Start of Text excerpt
Semantic text chunking using Finetuned ModernBERT with recursive splitting and long text support.
Project description
fine-chunker 🚀
Semantic text chunking using a fine-tuned ModernBERT model with recursive splitting and support for extremely long documents.
This library divides your text into meaningful segments based on semantic boundaries rather than just character counts or newline characters. It uses a token-classification approach where the model predicts the ideal points to "cut" the text.
Library and model are still in early development, so expect some rough edges.
Key Features
- Fine-tuned ModernBERT: Uses a finetunned ModernBERT encoder model optimized for semantic boundaries. More details about models are provided at: jboksa/modbert-chunker-base
- Recursive Splitting: Automatically drills down into large chunks with decreasing thresholds to ensure everything fits your target size while remaining semantically coherent.
- Long Text Support: Implements an intelligent sliding window system to process documents of any length (books, reports, etc.) without losing context.
- Hugging Face Integration: Zero configuration required - models and tokenizers are fetched automatically from the Hub.
- Hardware Agnostic: Runs smoothly on CUDA (GPU) or CPU.
Installation
Basic Installation
To install the fine-chunker package, you can use pip:
pip install fine-chunker
Or using uv:
uv add fine-chunker
Optional Dependencies
Depending on your use case, you may want to install additional dependencies:
-
With PyTorch (GPU support): If you plan to use PyTorch with GPU support, install the package with the
torchextras:pip install fine-chunker[torch]
-
With PyTorch (CPU-only): If you plan to use PyTorch but only need CPU support, install the package with the
torch-cpuextras:pip install fine-chunker[torch-cpu]
-
With ONNX Runtime: If you plan to use ONNX for inference, install the package with the
onnxextras:pip install fine-chunker[onnx]
Development Installation
If you want to contribute to the development of fine-chunker, you can install the package with development dependencies:
pip install fine-chunker[dev]
This will include tools for building, testing, and debugging the package.
Quick Start
from fine_chunker import Chunker
text = """
1 Introduction Recurrent neural networks, long short-term memory [13] and gated recurrent [7] neural networks in particular, have been firmly established as state of the art approaches in sequence modeling and transduction problems such as language modeling and machine translation [35, 2, 5]. Numerous efforts have since continued to push the boundaries of recurrent language models and encoder-decoder architectures [38, 24, 15]. Recurrent models typically factor computation along the symbol positions of the input and output sequences. Aligning the positions to steps in computation time, they generate a sequence of hidden states ht, as a function of the previous hidden state ht−1 and the input for position t. This inherently sequential nature precludes parallelization within training examples, which becomes critical at longer sequence lengths, as memory constraints limit batching across examples. Recent work has achieved significant improvements in computational efficiency through factorization tricks [21] and conditional computation [32], while also improving model performance in case of the latter. The fundamental constraint of sequential computation, however, remains. Attention mechanisms have become an integral part of compelling sequence modeling and transduction models in various tasks, allowing modeling of dependencies without regard to their distance in the input or output sequences [2, 19]. In all but a few cases [27], however, such attention mechanisms are used in conjunction with a recurrent network. In this work we propose the Transformer, a model architecture eschewing recurrence and instead relying entirely on an attention mechanism to draw global dependencies between input and output. The Transformer allows for significantly more parallelization and can reach a new state of the art in translation quality after being trained for as little as twelve hours on eight P100 GPUs.
End of Text excerpt
Start of Given information
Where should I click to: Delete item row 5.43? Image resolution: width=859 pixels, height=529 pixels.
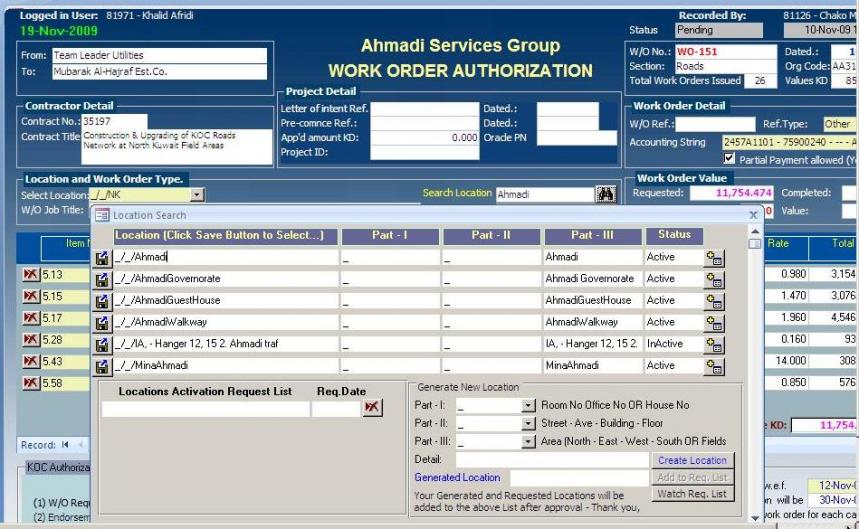click(30, 361)
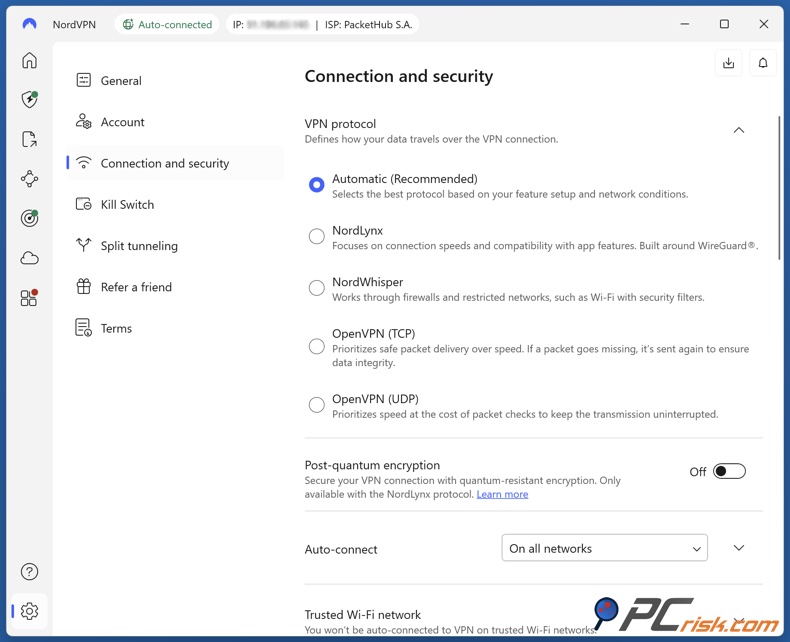The width and height of the screenshot is (790, 642).
Task: Go to Kill Switch settings
Action: 127,204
End of Given information
**Work instructions:**
1) Print everything in the fine-chunker description from "- Long Text" down to "from the Hub.", word for word.
2) Output every line of the pointing records without changing anything, but leave the pictures out.
The fine-chunker description and the pointing records are unrelated material.

**Solution list:**
1)
- Long Text Support: Implements an intelligent sliding window system to process documents of any length (books, reports, etc.) without losing context.
- Hugging Face Integration: Zero configuration required - models and tokenizers are fetched automatically from the Hub.

2)
Where should I click to: Delete item row 5.43? Image resolution: width=859 pixels, height=529 pixels.
click(30, 361)
The width and height of the screenshot is (790, 642).
Task: Go to Kill Switch settings
Action: 127,204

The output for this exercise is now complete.